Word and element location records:
▬▬▬▬▬▬▬▬▬▬
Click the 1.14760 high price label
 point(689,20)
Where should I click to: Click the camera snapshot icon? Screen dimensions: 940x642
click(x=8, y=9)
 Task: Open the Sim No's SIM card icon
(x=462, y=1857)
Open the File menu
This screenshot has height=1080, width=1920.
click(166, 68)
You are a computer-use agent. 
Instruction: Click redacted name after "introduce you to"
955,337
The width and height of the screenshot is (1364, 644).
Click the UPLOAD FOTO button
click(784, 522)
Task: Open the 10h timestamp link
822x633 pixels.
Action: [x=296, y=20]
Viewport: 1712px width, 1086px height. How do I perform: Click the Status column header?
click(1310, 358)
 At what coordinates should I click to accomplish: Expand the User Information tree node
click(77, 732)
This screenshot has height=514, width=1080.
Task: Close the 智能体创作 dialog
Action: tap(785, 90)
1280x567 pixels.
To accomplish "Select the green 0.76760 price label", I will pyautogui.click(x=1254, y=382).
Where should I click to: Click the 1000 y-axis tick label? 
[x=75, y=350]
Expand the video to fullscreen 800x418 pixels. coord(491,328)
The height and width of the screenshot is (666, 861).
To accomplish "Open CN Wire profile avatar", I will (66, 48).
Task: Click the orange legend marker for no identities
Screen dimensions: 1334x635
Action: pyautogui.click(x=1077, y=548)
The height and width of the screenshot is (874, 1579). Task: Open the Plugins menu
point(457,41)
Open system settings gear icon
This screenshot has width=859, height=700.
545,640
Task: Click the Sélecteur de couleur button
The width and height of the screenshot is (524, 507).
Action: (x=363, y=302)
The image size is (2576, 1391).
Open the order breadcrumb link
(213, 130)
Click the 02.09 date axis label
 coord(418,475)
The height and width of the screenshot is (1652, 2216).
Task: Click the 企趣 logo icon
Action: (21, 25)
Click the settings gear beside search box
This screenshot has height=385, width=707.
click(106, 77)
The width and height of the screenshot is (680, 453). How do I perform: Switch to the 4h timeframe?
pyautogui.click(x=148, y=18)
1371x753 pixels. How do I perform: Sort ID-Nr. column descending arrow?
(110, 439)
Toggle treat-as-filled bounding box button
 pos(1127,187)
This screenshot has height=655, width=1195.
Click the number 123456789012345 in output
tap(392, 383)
▬▬▬▬▬▬▬▬▬▬
Please write out the part of the material that opens with the line containing "Toggle treat-as-filled bounding box button" and closes at the end of the material, changing "output" to "console" and keeping everything else the same.

Toggle treat-as-filled bounding box button
 pos(1127,187)
This screenshot has height=655, width=1195.
Click the number 123456789012345 in console
tap(392, 383)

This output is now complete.